Poetry Scores is hosting an Art Invitational to Wole Soyinka's poem "Ever-Ready Bank Accounts" at Mad Art Gallery (2727 So. 12th St.) 7-10 p.m. Friday, May 18. Soyinka is the Nobel Laureate in Literature from Nigeria.
Andrew Torch is guest co-curator for the invitational, which is also a silent art auction. We'll use our share of the proceeds from art sales to release bicycle day's score of Professor Soyinka's poem.
Soyinka wrote this poem while incarcerated during the Nigerian Civil War, a period also covered by his prison memoir The Man Died (1972), which I have been rereading, looking for clues to the poem and its imagery.
Ever-Ready Bank Accounts is a poem about poverty and greed. He takes greed all the way up to the abstract concentration of wealth in banks, and he takes poverty all the way down to child starvation. But this is not child starvation in the abstract; rather, Soyinka leaves us with unforgettable imagery (we might prefer to forget it) of children eating vermin to stay alive.

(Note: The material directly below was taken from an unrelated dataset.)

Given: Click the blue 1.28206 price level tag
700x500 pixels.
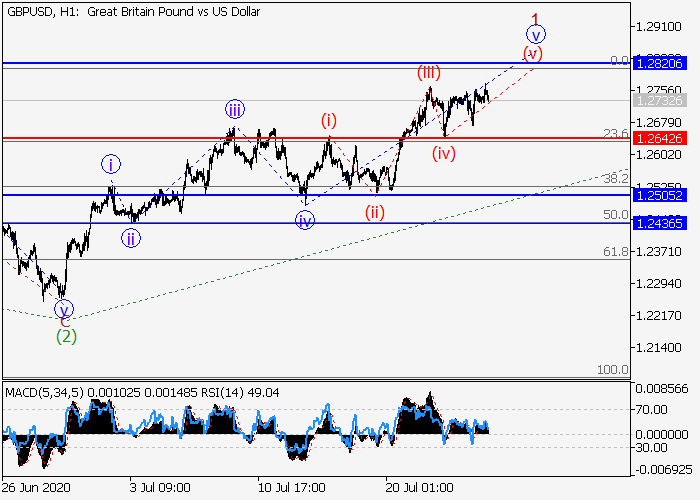Looking at the screenshot, I should 663,64.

Rereading Soyinka's prison experiences in The Man Died, I could see why hunger was on his mind. Already a well-known and influential public intellectual, Soyinka was a political prisoner of the Nigerian military government, and he repeatedly employed one of the political prisoner's few tactical moves: He went on hunger strikes. Soyinka's prison diary is a hunger diary; indeed, it's as good as a how-to manual for engaging in and surviving a hunger strike.
He embarks on his first hunger strike the first time his legs are shackled:
Well, just in case it was real, just in case other realities such as going to the toilet, stretching out my legs in the middle of sleep or jerking them involuntarily at night from a mosquito bite, just in case all these other hazards of extistence would be manifested, would accentuate the feel of the pendants at my feet, I commenced without any internal debate a hunger strike. It was one obvious antidote to a mood which half-mocking, half-earnest raged: Ogun, comrade, bear witness how your metal is travestied!
Ogun, the Yoruba god of iron, war and politics, is Soyinka's tutelary deity. The leg irons -- iron used to shackle an acolyte of Ogun -- is a travesty that drives him to starve himself in protest.